A Serial To PS2 Converter

If you've just installed WINDOWS 3.X and the mouse is not working, did you have the mouse plugged in during the installation? If not, WINDOWS saw no mouse. In any event, go into WINDOWS SETUP and see what's listed for the mouse. You almost always should have MICROSOFT OR PS2 listed for the mouse. If you see NO POINTING DEVICE, you naturally want to change it!

To be on the safe side, DON'T use the EXPRESS installation in WINDOWS 3.x! Perhaps half the time, it can't find the mouse! Use the CUSTOM installation. CUSTOM starts off with a table describing the hardware found in your system. If it has NO POINTING DEVICE listed (assuming that your mouse IS connected), correct it to show the appropriate mouse. In most cases this will be MICROSOFT OR PS2.

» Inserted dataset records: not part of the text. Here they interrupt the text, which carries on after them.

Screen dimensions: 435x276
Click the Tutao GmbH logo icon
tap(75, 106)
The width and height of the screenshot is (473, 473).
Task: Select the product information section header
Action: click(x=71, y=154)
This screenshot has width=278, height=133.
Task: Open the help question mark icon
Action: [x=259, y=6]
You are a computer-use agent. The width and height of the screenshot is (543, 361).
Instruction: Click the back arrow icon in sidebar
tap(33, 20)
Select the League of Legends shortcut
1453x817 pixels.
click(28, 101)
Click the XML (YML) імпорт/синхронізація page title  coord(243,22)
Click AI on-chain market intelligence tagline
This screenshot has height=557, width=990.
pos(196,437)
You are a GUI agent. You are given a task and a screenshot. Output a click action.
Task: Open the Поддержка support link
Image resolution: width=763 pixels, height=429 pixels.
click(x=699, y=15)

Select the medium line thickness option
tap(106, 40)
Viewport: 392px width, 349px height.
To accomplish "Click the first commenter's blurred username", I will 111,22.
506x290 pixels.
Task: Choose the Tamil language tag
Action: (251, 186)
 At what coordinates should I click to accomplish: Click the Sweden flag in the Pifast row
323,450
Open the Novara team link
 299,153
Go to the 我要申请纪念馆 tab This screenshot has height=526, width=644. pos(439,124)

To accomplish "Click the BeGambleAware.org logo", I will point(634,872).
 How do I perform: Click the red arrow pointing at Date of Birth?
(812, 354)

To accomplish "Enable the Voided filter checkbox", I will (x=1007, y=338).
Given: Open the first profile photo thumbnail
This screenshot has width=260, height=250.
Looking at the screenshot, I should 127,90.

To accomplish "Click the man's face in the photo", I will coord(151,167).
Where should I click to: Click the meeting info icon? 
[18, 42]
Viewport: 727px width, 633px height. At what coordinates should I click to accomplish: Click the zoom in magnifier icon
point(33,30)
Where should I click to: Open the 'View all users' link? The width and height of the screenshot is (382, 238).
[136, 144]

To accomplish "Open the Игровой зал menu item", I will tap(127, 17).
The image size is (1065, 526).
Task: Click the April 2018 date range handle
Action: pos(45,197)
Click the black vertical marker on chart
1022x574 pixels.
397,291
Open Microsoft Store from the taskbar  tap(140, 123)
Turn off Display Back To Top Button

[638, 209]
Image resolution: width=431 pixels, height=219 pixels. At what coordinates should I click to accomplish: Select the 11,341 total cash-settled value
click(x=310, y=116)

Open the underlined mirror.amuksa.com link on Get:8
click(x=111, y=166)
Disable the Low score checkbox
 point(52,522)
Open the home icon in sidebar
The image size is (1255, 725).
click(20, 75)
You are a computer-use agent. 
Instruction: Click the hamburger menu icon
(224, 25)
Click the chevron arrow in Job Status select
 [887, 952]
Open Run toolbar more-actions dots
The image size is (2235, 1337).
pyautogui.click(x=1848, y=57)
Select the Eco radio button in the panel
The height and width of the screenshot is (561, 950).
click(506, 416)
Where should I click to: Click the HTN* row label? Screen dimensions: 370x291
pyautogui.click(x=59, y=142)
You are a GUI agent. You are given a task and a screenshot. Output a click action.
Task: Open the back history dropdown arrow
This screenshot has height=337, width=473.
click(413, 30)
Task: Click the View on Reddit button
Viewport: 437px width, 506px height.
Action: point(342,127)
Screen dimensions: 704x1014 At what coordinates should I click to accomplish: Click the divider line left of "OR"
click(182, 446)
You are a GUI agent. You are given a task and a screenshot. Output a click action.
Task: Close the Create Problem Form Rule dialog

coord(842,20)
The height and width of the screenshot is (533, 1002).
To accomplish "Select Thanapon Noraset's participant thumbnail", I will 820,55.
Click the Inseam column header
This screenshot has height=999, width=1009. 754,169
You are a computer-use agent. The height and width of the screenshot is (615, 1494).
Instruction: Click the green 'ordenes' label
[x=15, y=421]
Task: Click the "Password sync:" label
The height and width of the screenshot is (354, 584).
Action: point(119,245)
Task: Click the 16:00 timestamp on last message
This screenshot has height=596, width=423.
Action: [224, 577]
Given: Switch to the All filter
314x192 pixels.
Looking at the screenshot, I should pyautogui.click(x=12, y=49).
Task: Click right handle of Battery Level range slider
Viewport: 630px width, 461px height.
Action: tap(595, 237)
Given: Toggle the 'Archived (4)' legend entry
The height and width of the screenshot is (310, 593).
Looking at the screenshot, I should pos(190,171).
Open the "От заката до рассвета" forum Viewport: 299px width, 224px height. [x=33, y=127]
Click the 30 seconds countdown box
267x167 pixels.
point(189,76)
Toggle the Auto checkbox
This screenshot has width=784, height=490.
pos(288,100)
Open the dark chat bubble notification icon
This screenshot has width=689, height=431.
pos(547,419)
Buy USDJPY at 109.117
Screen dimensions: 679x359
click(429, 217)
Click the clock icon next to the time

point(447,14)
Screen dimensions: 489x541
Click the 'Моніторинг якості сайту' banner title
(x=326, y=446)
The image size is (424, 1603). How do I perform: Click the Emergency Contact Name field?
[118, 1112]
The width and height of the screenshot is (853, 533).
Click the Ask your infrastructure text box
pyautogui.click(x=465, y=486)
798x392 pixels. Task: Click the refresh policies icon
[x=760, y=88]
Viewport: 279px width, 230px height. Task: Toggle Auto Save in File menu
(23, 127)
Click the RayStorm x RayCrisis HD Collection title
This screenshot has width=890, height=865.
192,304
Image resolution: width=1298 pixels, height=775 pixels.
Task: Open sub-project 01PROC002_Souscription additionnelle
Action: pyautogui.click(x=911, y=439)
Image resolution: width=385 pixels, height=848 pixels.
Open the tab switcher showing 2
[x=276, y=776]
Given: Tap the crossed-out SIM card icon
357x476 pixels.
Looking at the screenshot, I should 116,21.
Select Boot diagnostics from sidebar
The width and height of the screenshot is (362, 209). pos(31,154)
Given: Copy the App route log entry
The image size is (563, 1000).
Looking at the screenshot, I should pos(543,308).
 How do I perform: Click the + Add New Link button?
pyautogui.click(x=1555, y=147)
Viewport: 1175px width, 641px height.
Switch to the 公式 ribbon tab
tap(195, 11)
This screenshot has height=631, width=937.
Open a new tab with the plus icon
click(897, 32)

WINDOWS 95 really seems to do a great job of handling pointing devices. If you're having mouse problems in 95, first make sure that the mouse is not dead. If troubles persist, it may be the serial connector, cables, port, or the motherboard.

I recently came across a the wierdest mouse problem I've ever seen. The arrow was jumping all over the place -- it was literally bouncing off of the "walls" of the screen! The first thing I did was to run a virus check. This did detect and remove the anitiexe virus. I suspected that the crazy mouse was an effect of the virus. The next day I again tried the system. It worked fine. After a half hour it seemed a little jumpy. After an hour it was a nervous wreck again!

I again ran the virus check. This time the system came up clean.

Replacing the mouse solved the problem once and for all. It seems that the first mouse would work OK to start. Some component was probably overheating as time passed.